One day Ramzam Ali brought his mother to see me. She did not wear a veil and her corpulent person was swathed in layer upon layer of white chikan work. She was not in the least shy and at once came straight to the point. Her husband had died some years ago, she told me, leaving her to run the family business and to bring up their only son. That son was now of age and it was time he took the running of the family business off her hands and married, yet whenever she spoke to him about his responsibilities he would only laugh and say that he wanted to lead a spiritual life. Could he not run a business, and raise a family, and lead a spiritual life, she wanted to know. All this she said at great length and with many repetitions and since she spoke in Gujarati, Ramzam Ali was obliged to translate. This he did rather ungraciously, laughing whenever his mother spoke of his responsibilities in a way that showed no respect for her feelings. I was left wondering why she had been willing to see me. Perhaps she had hoped that, as an older man, I would agree with her and try to persuade her son to change his mind and accept his responsibilities.
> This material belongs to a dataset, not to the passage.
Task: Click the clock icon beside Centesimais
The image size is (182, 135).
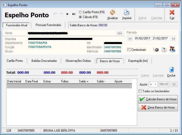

A few days later I paid a farewell visit to Poona where as usual I stayed with friends and gave talks on Buddhism. Ramzam Ali went with me, and in Poona, as in Bombay, he attended my talks. By this time he knew something about Buddhism, due partly to attending my talks and partly to our spending much of our time together discussing the Dharma. He particularly liked hearing about my experiences as a freelance wandering ascetic. One day a local guru of whom I had not heard before invited me to visit his ashram. He was a very modern guru and his ashram was situated in the most fashionable part of Poona. It consisted of a large bungalow furnished and decorated mainly in modern western style. The guru was a youngish man clad in the traditional gerua and except for his long black hair he could have passed for a monk of the Ramakrishna Mission. He was not a follower of Ramakrishna, however, but of Sri Aurobindo and of Ananda Mayi, whose silver-framed portraits decorated his comfortable sitting room. Ramzam Ali was fascinated by the guru and the fascination must have been mutual, for a few days later the guru invited Ramzam Ali to stay with him and I had to return to Bombay without my young Muslim friend.